The Makers Showcase store will combine store traffic analytics from RetailNext, including traffic patterns, dwell time and conversion, and feedback from customer interactions to help makers gain such insights, the company said. The data and analytics could help brands "take continuous improvement actions on everything from merchandising to ongoing product development," RetailNext Cofounder and CEO Alexei Agratchev said in a statement.
Brookstone will also host a series of innovation competitions at universities, and winners may be featured in Brookstone stores worldwide.
The mall-based merchant of oddball electronics, gifts, travel gear and other assorted doodads began as a direct marketer, placing its first advertisement for "hard-to-find-tools" in Popular Mechanics in 1965. After growing a catalog business, Brookstone opened its first brick-and-mortar store in New Hampshire in 1973.

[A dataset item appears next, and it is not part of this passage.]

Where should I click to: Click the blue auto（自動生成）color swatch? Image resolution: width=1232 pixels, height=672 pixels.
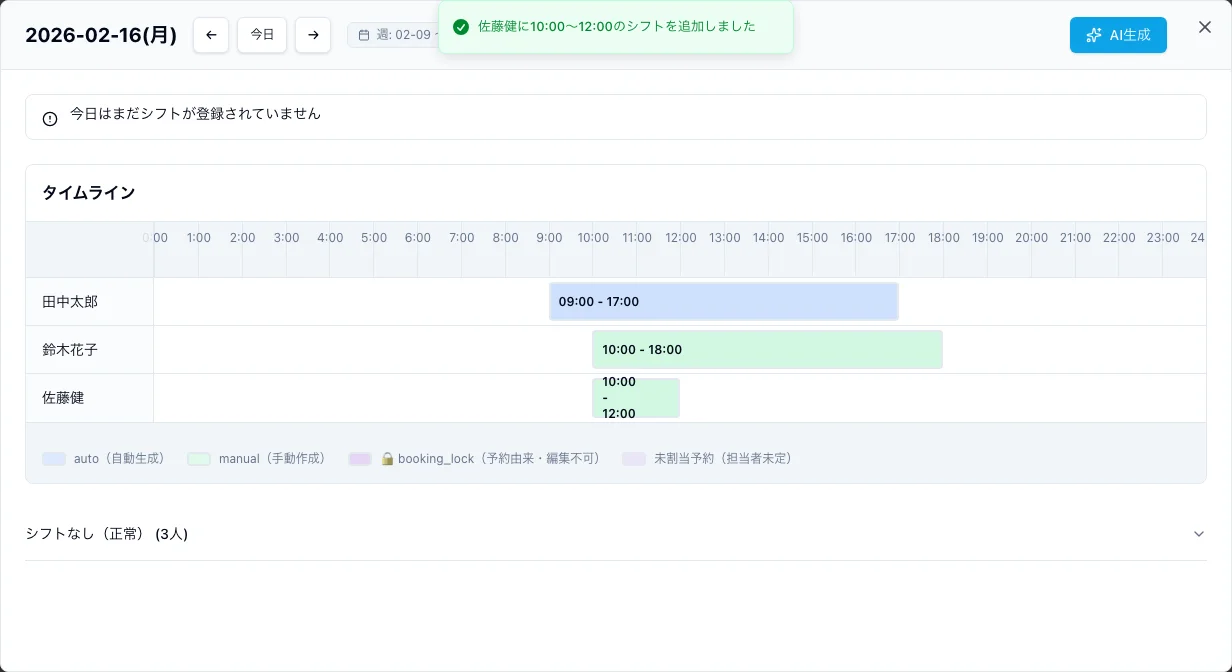[53, 458]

In 2014, the retailer was nearly sold in Chapter 11 to the parent of Spencer's, a fellow seller of unique (and amusingly nonessential) wares, but instead went to a joint venture between the China-based firms Sailing Capital and Sanpower Group for $174 million. Today Brookstone has more than 200 stores along with an e-commerce site and catalogs.
Brookstone's move to give makers store access comes the same week that news broke of crafts marketplace Etsy's pullback of its own program designed to enable artisanal product entrepreneurs gain access to brick-and-mortar stores.